# Catching Last Chance Critters in Animal Crossing: New Horizons

**by Gerard Tieng** (http://www.linkedin.com/in/gerardtieng)

One of your main goals in the new Animal Crossing: New Horizons for Nintendo Switch it to complete your Critterpedia by catching every type of insect and fish on your own desert island. Many of these creatures are seasonal, so it's a very good idea to understand what you'll need to catch each month before it's too late and you have to wait months before they become available again. 

Big thanks to Polygon for providing their complete [insect](https://www.polygon.com/animal-crossing-new-horizons-switch-acnh-guide/2020/3/24/21191276/insect-bug-locations-times-month-day-list-critterpedia) and [fish](https://www.polygon.com/animal-crossing-new-horizons-switch-acnh-guide/2020/3/23/21190775/fish-locations-times-month-day-list-critterpedia) guides as the data for this project, and to Nintendo for making one of the best games of 2020 already.

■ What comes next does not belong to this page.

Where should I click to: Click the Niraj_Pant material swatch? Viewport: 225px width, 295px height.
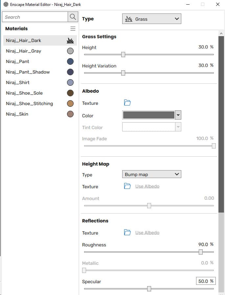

## Step 1: Loading in the Data

The data for this project was copied and saved into CSV format. We'll use the Pandas module to perform most of the exploration and cleanup of the data.

In [1]:
import pandas as pd

In [2]:
bugs = pd.read_csv("ac_bugs.csv")
fish = pd.read_csv("ac_fish.csv")

While there are some null values in our dataset, the most important values for creature names and the dates they are available to catch are completely intact.

In [3]:
bugs.info()

<class 'pandas.core.frame.DataFrame'>
RangeIndex: 80 entries, 0 to 79
Data columns (total 5 columns):
Name        80 non-null object
Location    79 non-null object
Value       54 non-null object
Time        79 non-null object
Date        80 non-null object
dtypes: object(5)
memory usage: 3.2+ KB


Here we see the "Date" column featuring some fairly long strings we can simplify in our final dataframe.

In [4]:
bugs.head()

Unnamed: 0,Name,Location,Value,Time,Date
0,Common Butterfly,Flying,160,4 a.m. - 7 p.m.,September-June (Northern) / March-December (So...
1,Yellow Butterfly,Flying,160,4 a.m. - 7 p.m.,"September-June (Northern) / March-April, Septe..."
2,Tiger Butterfly,Flying,240,4 a.m. - 7 p.m.,March-September (Northern) / September-March (...
3,Peacock Butterfly,Flying,2500,4 a.m. - 7 p.m.,March-June (Northern) / September-December (So...
4,Common Bluebottle,Flying,300,4 a.m. - 7 p.m.,April-August (Northern) / October-February (So...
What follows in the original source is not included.